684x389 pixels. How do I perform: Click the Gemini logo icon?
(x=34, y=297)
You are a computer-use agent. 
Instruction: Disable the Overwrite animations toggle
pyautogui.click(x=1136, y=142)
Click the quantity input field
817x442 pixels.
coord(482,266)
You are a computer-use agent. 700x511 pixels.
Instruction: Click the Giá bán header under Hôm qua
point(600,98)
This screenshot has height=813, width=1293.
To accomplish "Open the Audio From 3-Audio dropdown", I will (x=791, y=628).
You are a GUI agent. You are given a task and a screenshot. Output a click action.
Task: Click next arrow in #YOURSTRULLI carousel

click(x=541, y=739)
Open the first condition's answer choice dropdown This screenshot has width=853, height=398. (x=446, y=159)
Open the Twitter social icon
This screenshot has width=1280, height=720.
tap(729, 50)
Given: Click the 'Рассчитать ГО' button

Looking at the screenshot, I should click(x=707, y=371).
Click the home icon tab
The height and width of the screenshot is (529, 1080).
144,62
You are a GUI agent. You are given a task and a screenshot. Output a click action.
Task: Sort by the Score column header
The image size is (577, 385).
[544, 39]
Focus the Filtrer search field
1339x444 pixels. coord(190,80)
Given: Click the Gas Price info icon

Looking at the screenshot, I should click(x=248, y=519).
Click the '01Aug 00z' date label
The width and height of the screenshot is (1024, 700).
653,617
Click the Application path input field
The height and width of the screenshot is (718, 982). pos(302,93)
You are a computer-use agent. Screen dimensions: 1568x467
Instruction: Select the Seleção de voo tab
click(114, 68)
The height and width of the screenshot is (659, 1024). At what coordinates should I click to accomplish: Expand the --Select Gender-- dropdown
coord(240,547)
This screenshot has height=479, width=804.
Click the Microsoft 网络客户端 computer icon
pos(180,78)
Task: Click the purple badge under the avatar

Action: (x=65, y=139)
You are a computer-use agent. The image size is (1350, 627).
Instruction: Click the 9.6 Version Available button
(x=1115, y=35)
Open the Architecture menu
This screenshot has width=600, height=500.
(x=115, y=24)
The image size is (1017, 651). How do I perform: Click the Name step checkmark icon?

- - -

- [WHAT IS NEEDED]:
Repeat each record verbatim.

- [TASK RESULT]:
684x389 pixels. How do I perform: Click the Gemini logo icon?
(x=34, y=297)
You are a computer-use agent. 
Instruction: Disable the Overwrite animations toggle
pyautogui.click(x=1136, y=142)
Click the quantity input field
817x442 pixels.
coord(482,266)
You are a computer-use agent. 700x511 pixels.
Instruction: Click the Giá bán header under Hôm qua
point(600,98)
This screenshot has height=813, width=1293.
To accomplish "Open the Audio From 3-Audio dropdown", I will (x=791, y=628).
You are a GUI agent. You are given a task and a screenshot. Output a click action.
Task: Click next arrow in #YOURSTRULLI carousel

click(x=541, y=739)
Open the first condition's answer choice dropdown This screenshot has width=853, height=398. (x=446, y=159)
Open the Twitter social icon
This screenshot has width=1280, height=720.
tap(729, 50)
Given: Click the 'Рассчитать ГО' button

Looking at the screenshot, I should click(x=707, y=371).
Click the home icon tab
The height and width of the screenshot is (529, 1080).
144,62
You are a GUI agent. You are given a task and a screenshot. Output a click action.
Task: Sort by the Score column header
The image size is (577, 385).
[544, 39]
Focus the Filtrer search field
1339x444 pixels. coord(190,80)
Given: Click the Gas Price info icon

Looking at the screenshot, I should click(x=248, y=519).
Click the '01Aug 00z' date label
The width and height of the screenshot is (1024, 700).
653,617
Click the Application path input field
The height and width of the screenshot is (718, 982). pos(302,93)
You are a computer-use agent. Screen dimensions: 1568x467
Instruction: Select the Seleção de voo tab
click(114, 68)
The height and width of the screenshot is (659, 1024). At what coordinates should I click to accomplish: Expand the --Select Gender-- dropdown
coord(240,547)
This screenshot has height=479, width=804.
Click the Microsoft 网络客户端 computer icon
pos(180,78)
Task: Click the purple badge under the avatar

Action: (x=65, y=139)
You are a computer-use agent. The image size is (1350, 627).
Instruction: Click the 9.6 Version Available button
(x=1115, y=35)
Open the Architecture menu
This screenshot has width=600, height=500.
(x=115, y=24)
The image size is (1017, 651). How do I perform: Click the Name step checkmark icon?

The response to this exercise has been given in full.